Dialogando com os jesuítas eslovacos, Francisco falou da tentação e da ideologia de “voltar atrás”. Talvez devamos admitir que é uma tentação vivida pelo fiel individual, pelas comunidades, pela Igreja toda...
Durante a viagem à Eslováquia, o Papa Francisco se encontrou com os jesuítas do país, em Bratislava. Como sempre ocorre, o Pe. Spadaro fez um relato do diálogo entre o pontífice e os coirmãos, publicado na íntegra na revista La Civiltà Cattolica.
O discurso – que causou um certo frisson em relação à referência a alguns prelados que “preparavam o conclave” –, na realidade, é um dos mais belos proferidos pelo papa no último período.
São palavras informais, nascidas de um debate em um clima de serenidade e amizade, mas há um ponto ao qual eu gosto de voltar, porque acredito que toca tanto na vida da Igreja, quanto das comunidades individuais, quanto ainda dos fiéis individuais, e diz respeito àquela que Bergoglio define como “tentação de voltar atrás”, definindo tal tentação como “uma ideologia que coloniza as mentes”.
Basta ter debaixo dos olhos, mesmo que distraidamente, certas notícias eclesiais para realmente se dar conta da presença desse fenômeno de querer olhar para o passado, de querer retroceder os ponteiros do relógio.
E, como bom mestre espiritual, o papa capta bem a origem da tentação, que está no medo, o medo da liberdade, tornando-se de fato um medo da vida: “A vida nos dá medo. Repito uma coisa que eu já disse ao grupo ecumênico com o qual me encontrei aqui antes de vocês: a liberdade nos dá medo”.
Medo da vida, medo da liberdade, porque prosseguir significa abandonar antigas certezas que talvez nos tenham educado e ajudado, mas que, depois, à medida que prosseguimos no seguimento, tornam-se menos aptas para uma existência cristã no contexto em que estamos. Ser livre tem um custo, mas é o custo necessário para se tornar adulto: os adolescentes sabem muito disso.

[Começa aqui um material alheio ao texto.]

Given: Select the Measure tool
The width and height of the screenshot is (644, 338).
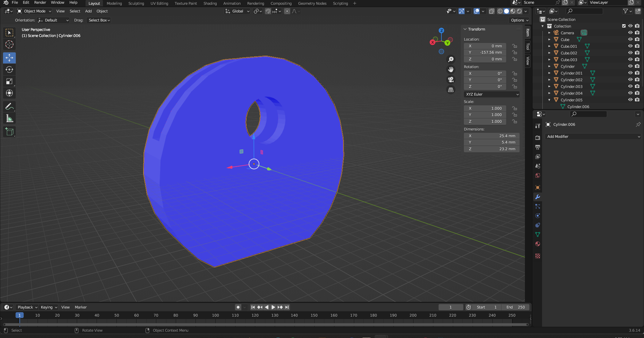Looking at the screenshot, I should (x=9, y=117).
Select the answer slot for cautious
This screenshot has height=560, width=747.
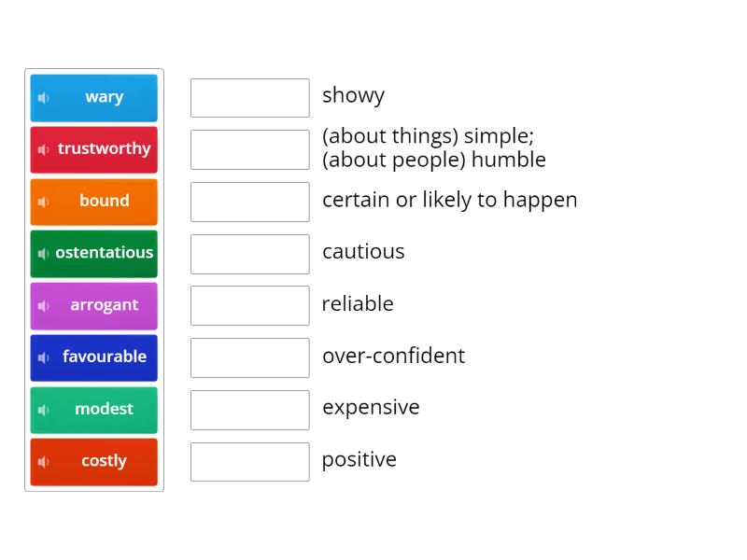click(x=249, y=254)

Na verdade, voltar-se para o passado é a tentação que o indivíduo sempre vive diante de escolhas e mudanças: olhar para trás, lamentar um ontem sempre idealizado, sempre belo e, portanto, abstrato, diante das incertezas do futuro; temor de abandonar aquilo que somos para abraçar aquilo que poderíamos ser; sentir o peso da liberdade que exige responsabilidades pessoais e não repetições de palavras e gestos alheios.
Porque o presente é complexo, questiona, demanda coragem e risco, põe em crise aquilo que considerávamos como absoluto e que, ao invés disso, se revelou parcial. Diante do presente, e mais ainda avançando para o futuro, sentimos desorientação. Voltamos ao passado, diz Francisco, “para buscar certezas”, porque talvez gostaríamos de uma imobilidade que contrasta com as leis do tempo e do Espírito.
Essa é uma tentação do fiel individual, mas, acima de tudo, é uma tentação das comunidades: pintar afrescos nostálgicos e lamentar o tempo em que todos estavam na missa (mas era realmente assim?), em que todos acreditavam, em que todo o contexto era católico (repito: era realmente assim?). Não deixar, não abandonar aquilo que agora é um fardo, entre estruturas, ritos, devoções, cargos, tarefas; não escolher novos caminhos de formação, de oração, de serviço; não sentir a coragem de novos caminhos, talvez repropondo sempre os esquemas de leitura que eram bons talvez 30 anos atrás: são tensões que percorrem os nossos dias...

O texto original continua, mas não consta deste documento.